A fine anno, cara Bilancia, tu più degli altri segni, fai una sorta di bilancio dell’anno trascorso. Bilancio che non riguarda solo la tua vita, ma la vita dell’universo intero: i tuoi nuovi propositi riguardano sempre anche i più alti doveri verso il mondo offeso, per parafrasare Elio Vittorini in “Conversazioni in Sicilia”.  La tua ricerca di miglioramento difatti non copre solo lo sforzo individuale ma è teso verso quel piccolo tassello che ciascuno può mettere in fila agli altri perché le cose vadano meglio. Questo ti fa onore. Confrontati quindi con:

Un oscuro scrutare, Philip K. Dick

Ci vuole una forma superiore di saggezza, pensò, per sapere quando occorre usare l’ingiustizia. Come può mai la giustizia soccombere in nome di ciò che è giusto? Come è possibile una simile contraddizione? E’ possibile, si rispose, perché una maledizione attraversa il mondo, e tutto questo lo prova; proprio questo ne è la prova.

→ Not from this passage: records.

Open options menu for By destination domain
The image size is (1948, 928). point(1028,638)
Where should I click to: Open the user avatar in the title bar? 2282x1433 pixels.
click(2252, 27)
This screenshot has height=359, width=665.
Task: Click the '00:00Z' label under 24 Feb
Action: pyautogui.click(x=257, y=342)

Da qualche parte, nel più profondo dei livelli, il meccanismo, quello che riguarda la struttura stessa delle cose, s’è rotto, e da ciò che ne è rimasto affiora la necessità di commettere ogni sorta di oscuri errori, quegli stessi errori che una scelta più saggia un tempo ci avrebbe fatto soltanto prefigurare. Un tale guasto deve essersi verificato migliaia di anni fa; da allora in poi s’è infiltrato nella natura stessa delle cose. E, pensò, in ognuno di noi. Non possiamo d’improvviso aprire la bocca e parlare, o decidere qualsiasi cosa, senza rivivere quel guasto.